Using the records below, write out only the lines from the line containing "Click the 0,1950 moving average value tag" up to and including the line containing "Viewport: 1169px width, 828px height.", exactly, with no pictures.

= Beginning of Section =

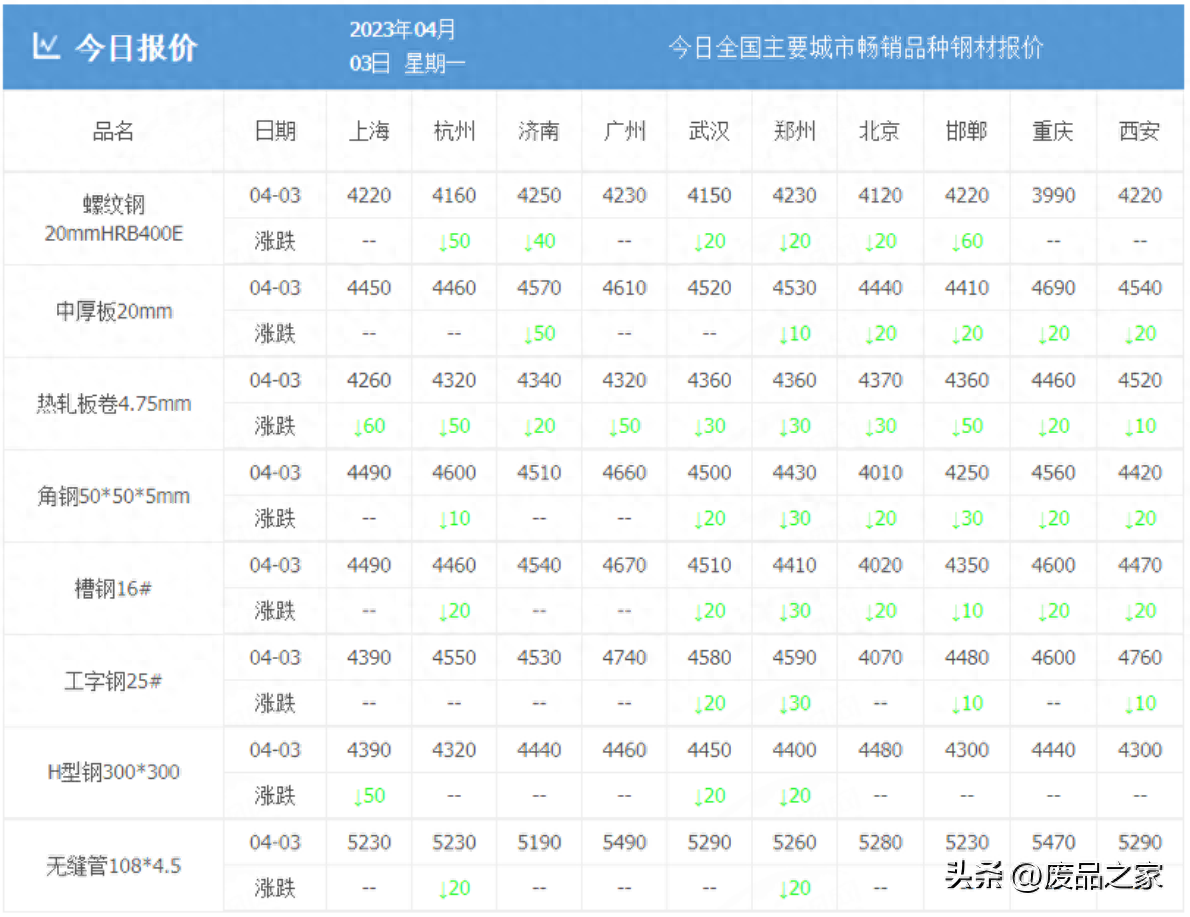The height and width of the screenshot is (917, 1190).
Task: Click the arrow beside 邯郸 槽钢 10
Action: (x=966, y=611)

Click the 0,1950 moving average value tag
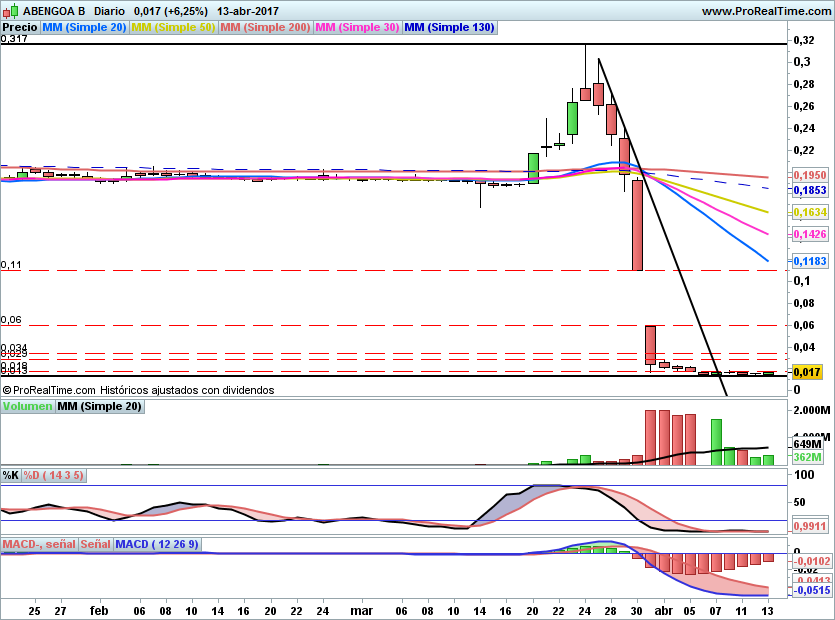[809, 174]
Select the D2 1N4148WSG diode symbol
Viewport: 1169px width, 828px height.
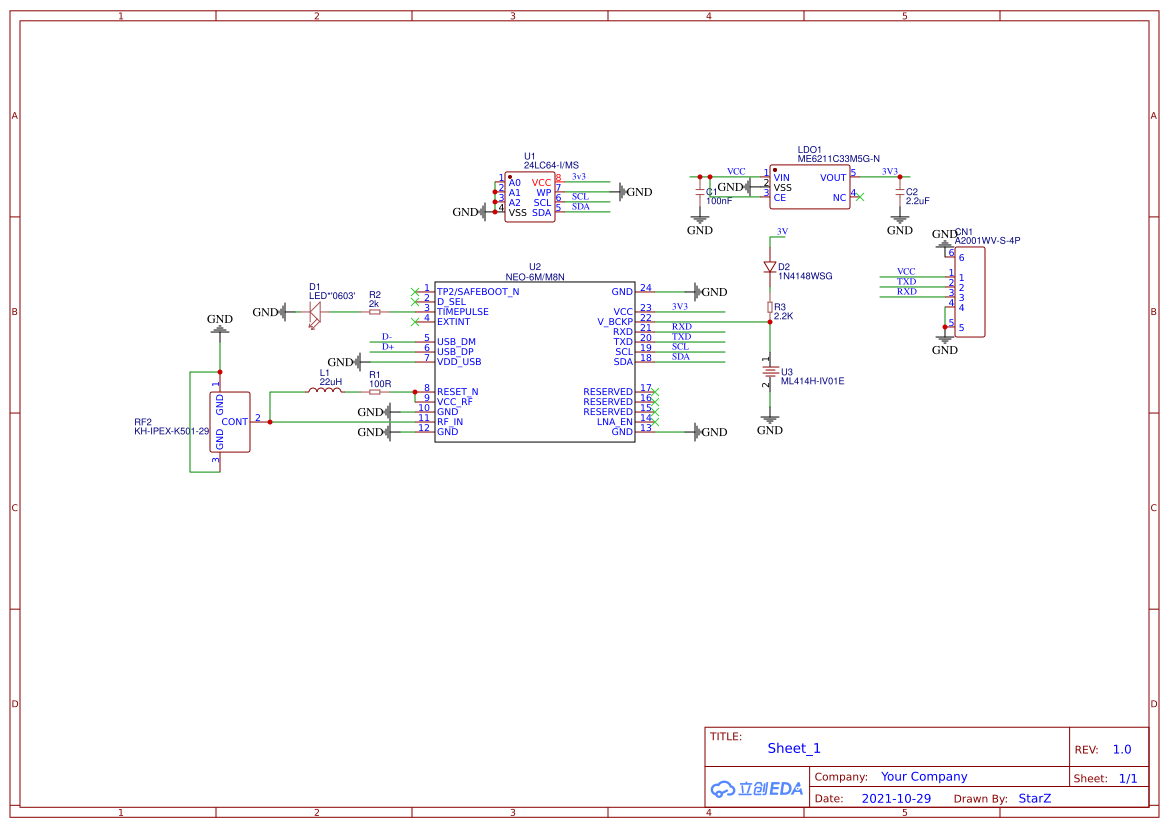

= End of Section =
= Beginning of Section =

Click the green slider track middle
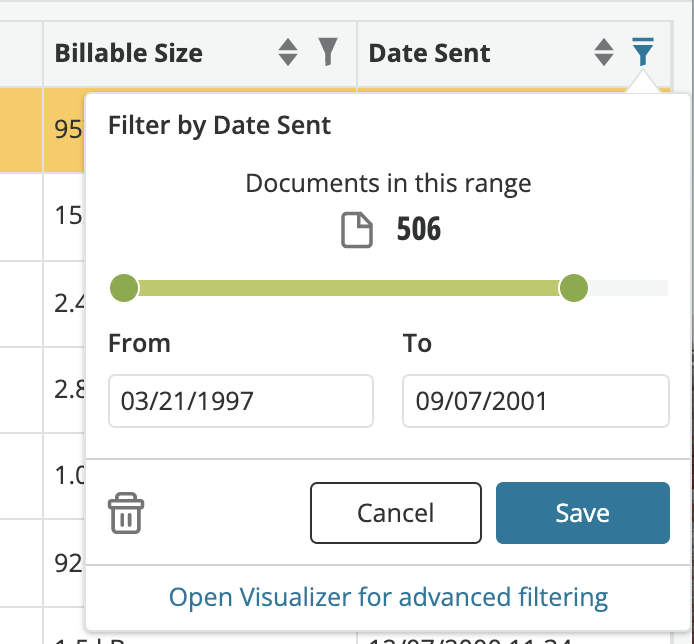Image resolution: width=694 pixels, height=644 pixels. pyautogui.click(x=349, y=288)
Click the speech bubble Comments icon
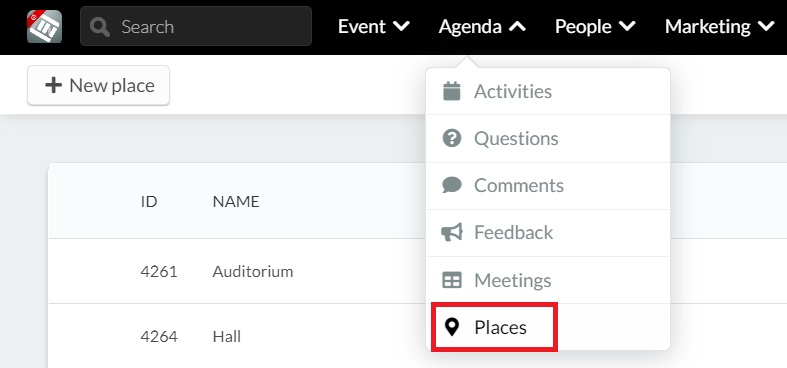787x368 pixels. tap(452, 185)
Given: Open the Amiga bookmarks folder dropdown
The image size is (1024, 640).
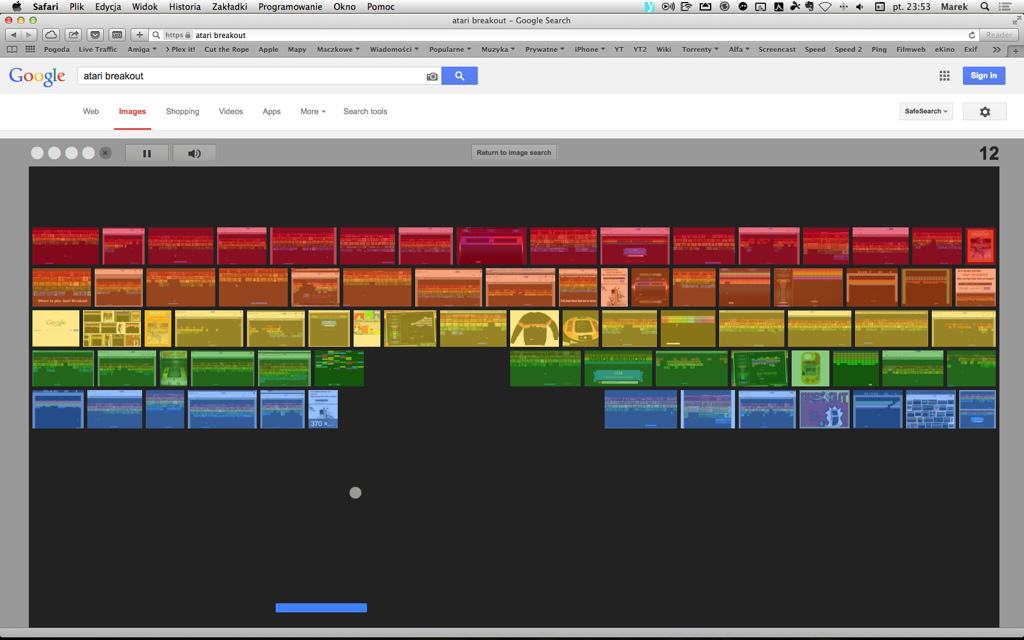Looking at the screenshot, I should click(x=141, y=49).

= End of Section =

*EXERCISE SOLUTION*.
Click the 0,1950 moving average value tag
[809, 174]
Select the D2 1N4148WSG diode symbol
Viewport: 1169px width, 828px height.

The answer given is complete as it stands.